The visit is one of the highlights of Francis's four-day trip to war-scarred Iraq, where Sistani has played a key role in tamping down tensions in recent decades.
It took months of careful negotiations between Najaf and the Vatican to secure the one-on-one meeting.
"We feel proud of what this visit represents and we thank those who made it possible," said Mohamed Ali Bahr al-Ulum, a senior cleric in Najaf.
'High moral authority'
Pope Francis, a strong proponent of interfaith efforts, has met top Sunni clerics in several Muslim-majority countries, including Bangladesh, Morocco, Turkey and the United Arab Emirates.
Sistani, meanwhile, is followed by most of the world's 200 million Shia - a minority among Muslims but the majority in Iraq - and is a national figure for Iraqis.
"Ali Sistani is a religious leader with a high moral authority," said Cardinal Miguel Angel Ayuso Guixot, the head of the Pontifical Council for Interreligious Dialogue and a specialist in Islamic studies.
Sistani began his religious studies at the age of five, climbing through the ranks of Shia clergy to grand ayatollah in the 1990s.
While Saddam Hussein was in power, he languished under house arrest for years, but emerged after the US-led invasion toppled the repressive regime in 2003 to play an unprecedented public role.
In 2019, he stood with Iraqi protesters demanding better public services and rejecting external interference in Iraq's domestic affairs.
On Friday in Baghdad, Pope Francis made a similar plea.
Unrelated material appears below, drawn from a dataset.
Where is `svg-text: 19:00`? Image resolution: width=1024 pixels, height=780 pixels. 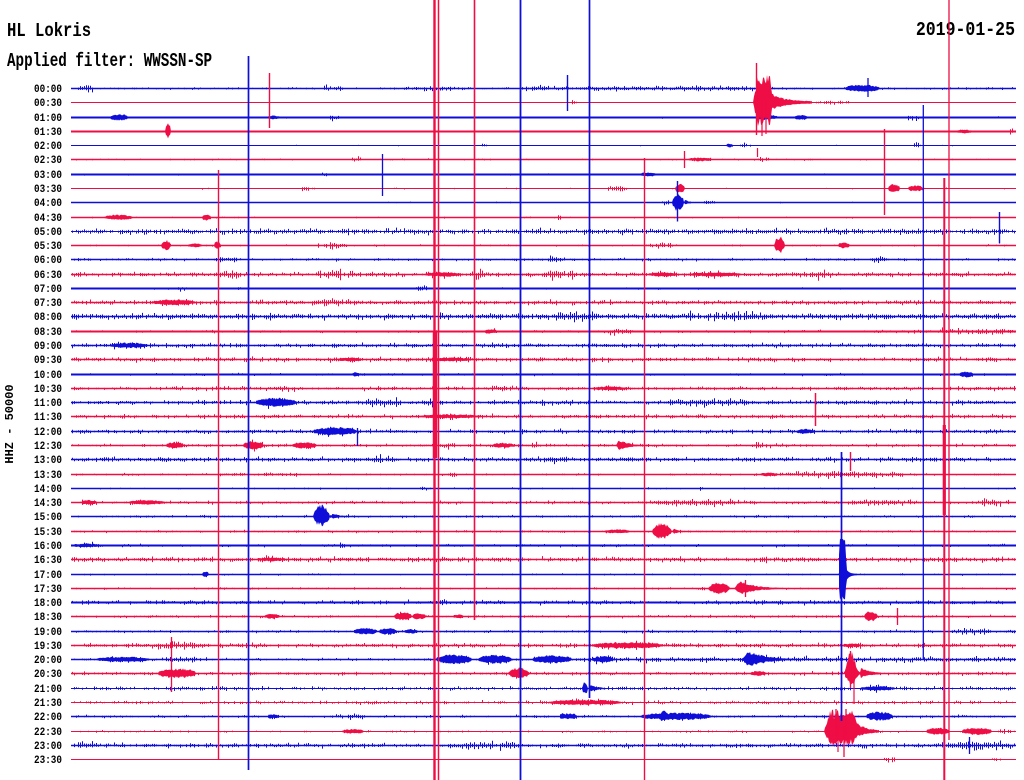
svg-text: 19:00 is located at coordinates (48, 634).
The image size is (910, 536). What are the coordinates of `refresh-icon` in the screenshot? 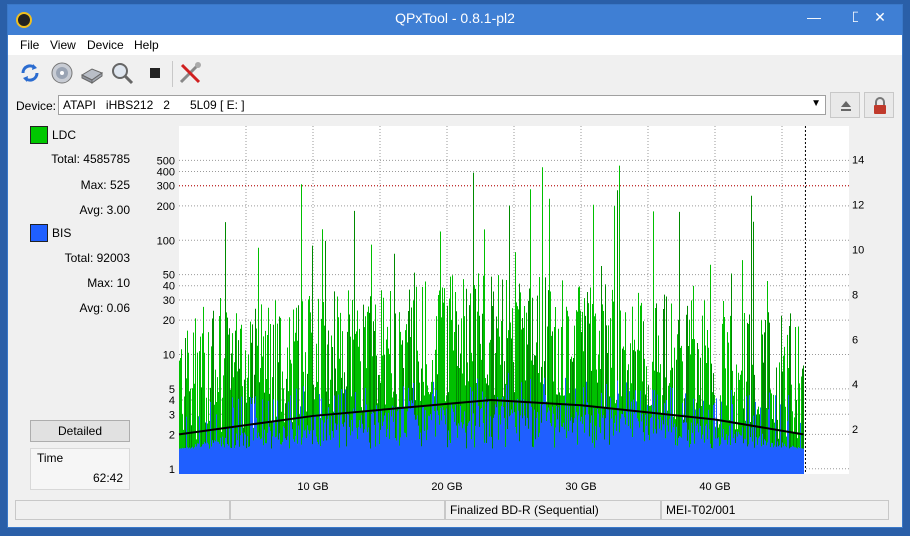 It's located at (30, 73).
"May partisan interests cease, those outside interests who don't take into account the local population," Francis said.
Sistani has had a complicated relationship with his birthplace Iran, where the other main seat of Shia religious authority lies: Qom.
While Najaf affirms the separation of religion and politics, Qom believes the top cleric - Iran's supreme leader Ayatollah Ali Khamenei - should also govern.
'Great prestige'
Iraqi clerics and Christian leaders said the visit could strengthen Najaf's standing compared to Qom.
"The Najaf school has great prestige and is more secular than the more religious Qom school," Ayuso said.
"Najaf places more weight on social affairs," he added.
In Abu Dhabi in 2019, the Pope met Sheikh Ahmed al-Tayeb, the imam of the Al-Azhar mosque in Cairo and a key authority for Sunni Muslims.
They signed a text encouraging Christian-Muslim dialogue, which Catholic clerics hoped Sistani would also endorse, but clerical sources in Najaf told AFP it is unlikely.
While the Pope has been vaccinated and encouraged others to get the jab, Sistani's office has not announced his vaccination.
Iraq is currently gripped by a resurgence of coronavirus cases, recording more than 5,000 infections and more than two dozen deaths daily.
Following his visit to the grand ayatollah, the pope will head to the desert site of the ancient city of Ur - believed to be the birthplace of the Prophet Abraham, common patriarch of the Christian, Jewish and Muslim faiths - where he will host an interfaith service, with many of Iraq's other religious minorities in attendance.